Yet, I judge that there is no industry more capable of indefinite extension, with fair returns, than Fowl-breeding on a moderate scale. Eggs and Chickens are in universal demand. They are luxuries appreciated alike by rich and poor; and they might be doubled in quantity without materially depressing, the market. Our thronged and fashionable watering-places are never adequately supplied with them; our cities habitually take all they can get and look around for more. I believe that twice the largest number of Chickens ever yet produced in one year might be reared in 1871, with profit to the breeders. Even if others should fail, the home market found in each family would prove signally elastic.
This industry should especially commend itself to poor widows, struggling to retain and rear their children in frugal independence. A widow who, in the neighborhood of a city or of a manufacturing village, can rent a cottage with half an acre of southward-sloping, sunny land, which she may fence so tightly as to confine her Hens therein, whenever their roaming abroad would injure or annoy her neighbors, and who can incur the expense of constructing thereon a warm, commodious Hen-house, may almost certainly make the production of Eggs and Fowls a source of continuous profit. If she can obtain cheaply the refuse of a slaughter-house for feed, giving with it meal or grain in moderate quantities, and according that constant, personal, intelligent supervision, without which Fowl-breeding rarely prospers, she may reasonably expect it to pay, while affording her an occupation not subject to the caprices of an employer, and not requiring her to spend her days away from home.
III. Though the ordinary Market Vegetables may be grown on large farms, the fact that they seldom are is significant.
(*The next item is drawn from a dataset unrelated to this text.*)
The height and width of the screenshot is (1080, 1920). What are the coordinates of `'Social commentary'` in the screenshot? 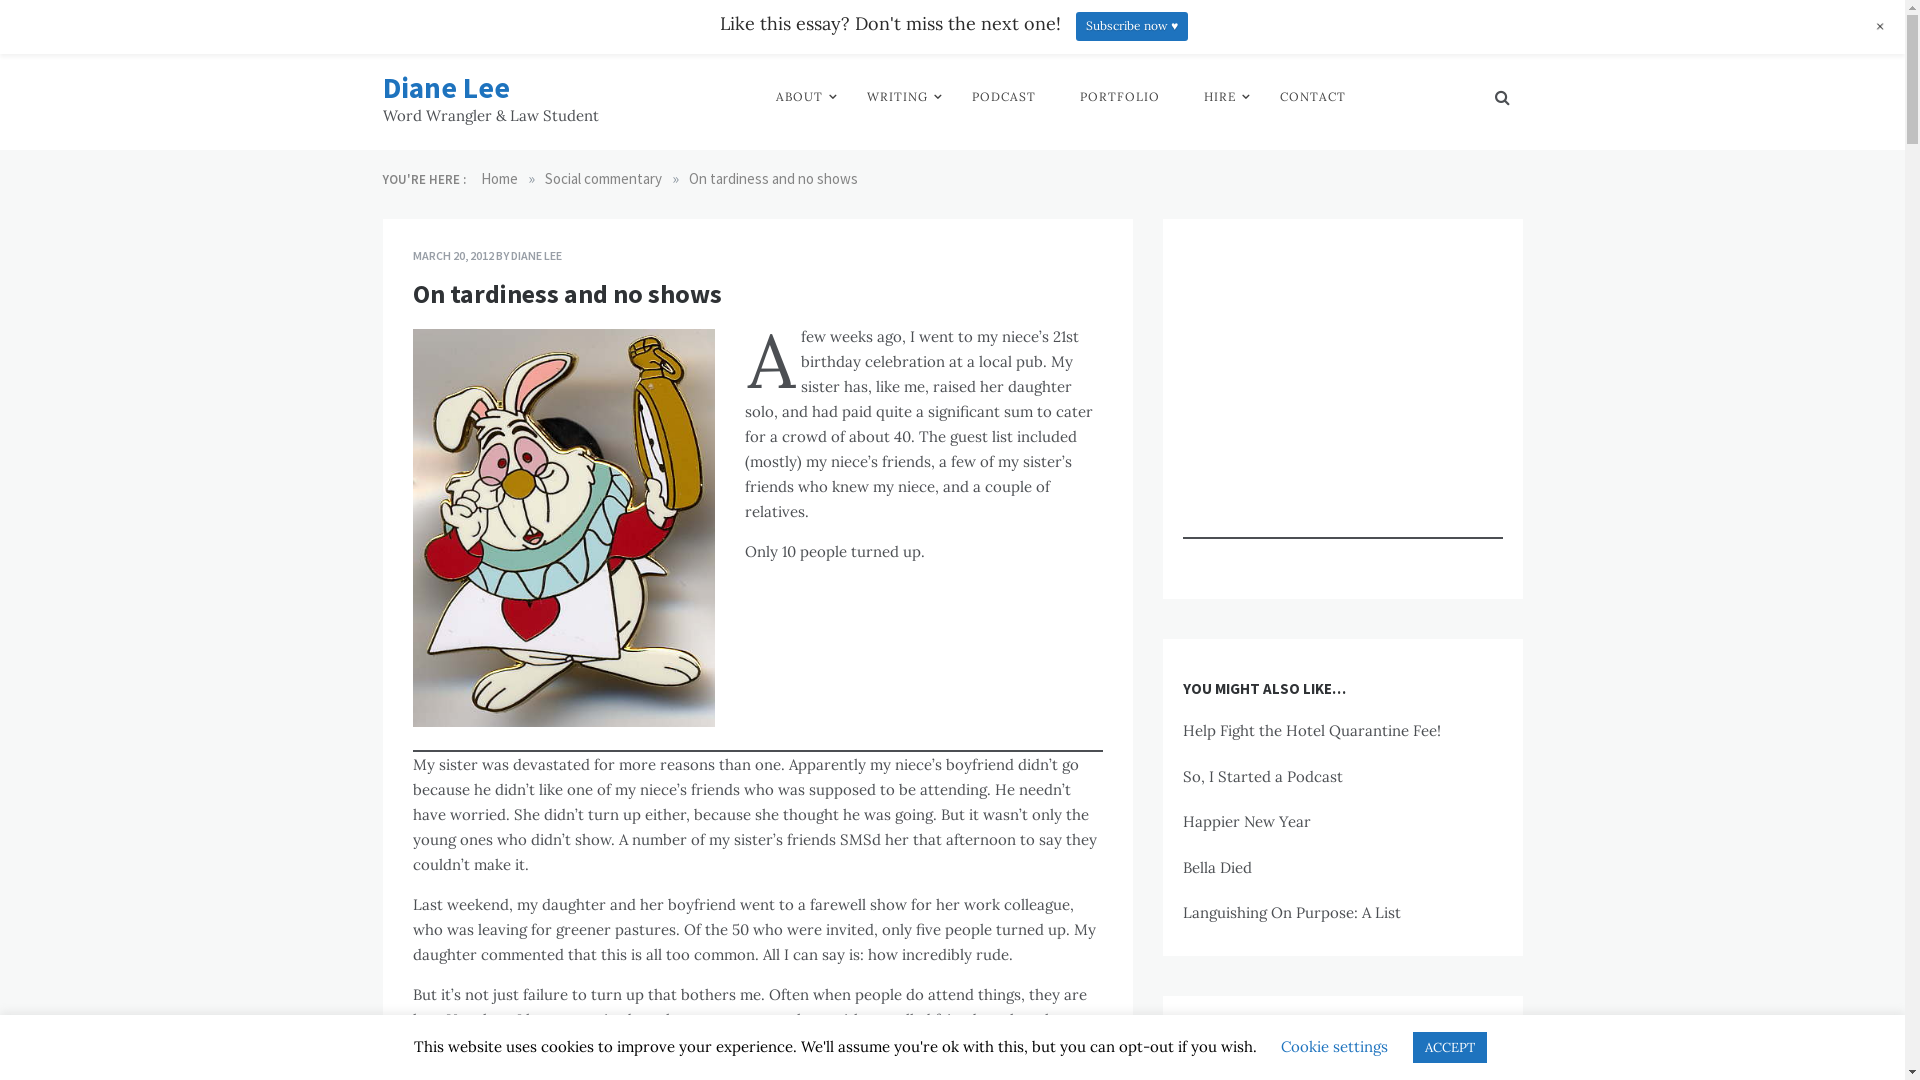 It's located at (543, 177).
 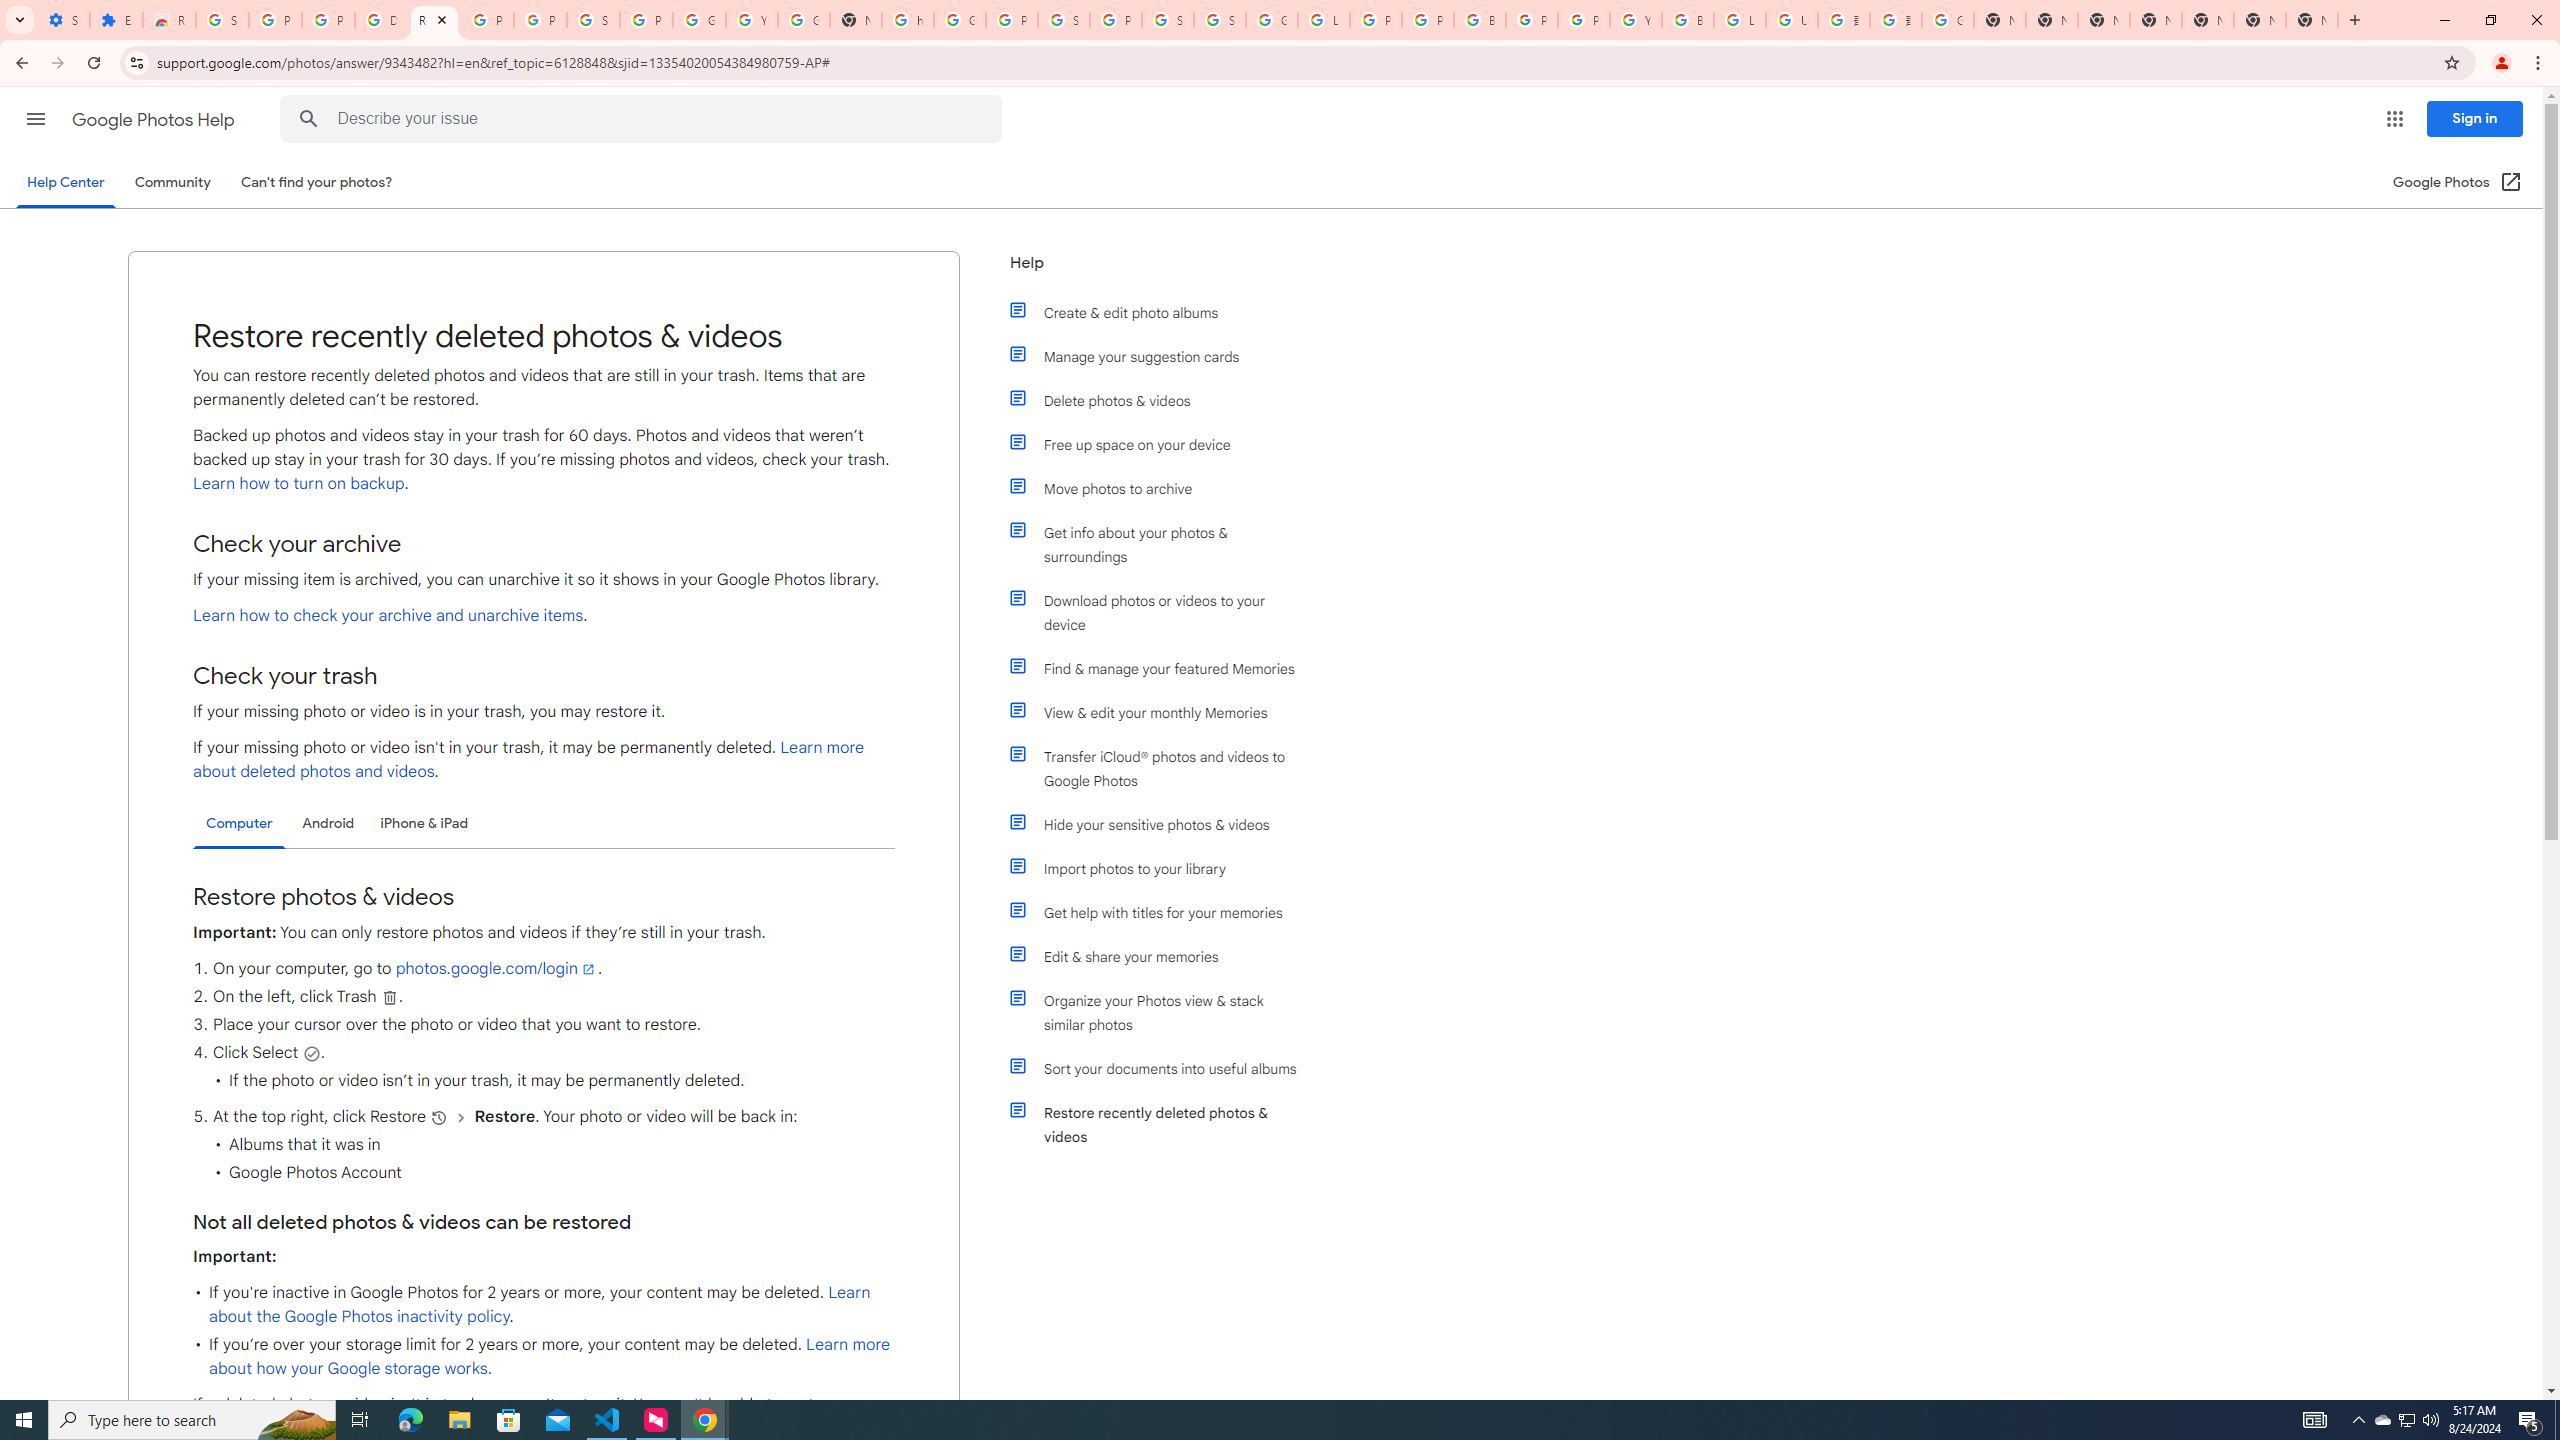 I want to click on 'Delete photos & videos - Computer - Google Photos Help', so click(x=380, y=19).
Cabbages, Peas, Poled Beans, Tomatoes, and even Potatoes, are mainly grown on small farms, as they always have been. There are sections wherein no cash market for Vegetables exists or can be relied on; and here they will continue to be grown to the extent only of the growers' respective needs; but wherever the prevalence of manufactures or the neighborhood of a great city gives reasonable assurance of a market, they are grown at a profit per acre which is rarely realized from a Grain-crop. No less than $100 per acre is often, if not generally, achieved by the growers of Cabbage around this city; and this not from rich, deep garden-mold, but from fair farming land, underdrained, subsoiled, and liberally manured.
The careless, slipshod farmer may do better—that is, he will not fail so signally—in Grain cultivation; but there are few more decided or brilliant successes than have been achieved within the last few years within sight of this City, and wholly in the tillage of small farms.
I trust I have here said enough to show that there is a legitimate and promising field for agricultural enterprise and effort, other than that which contemplates the acquisition and rule of a township, and that, while farming on a large area is to many attractive and inspiring, there are scope and incitement also for tillage on a humbler scale—for tillage that permits no weed to ripen seed, and no nest of caterpillars to flourish a month undisturbed—for tillage that achieves large crops and profits from small areas, and rejoices in that neatness and perfection of culture attainable only in the management of small farms.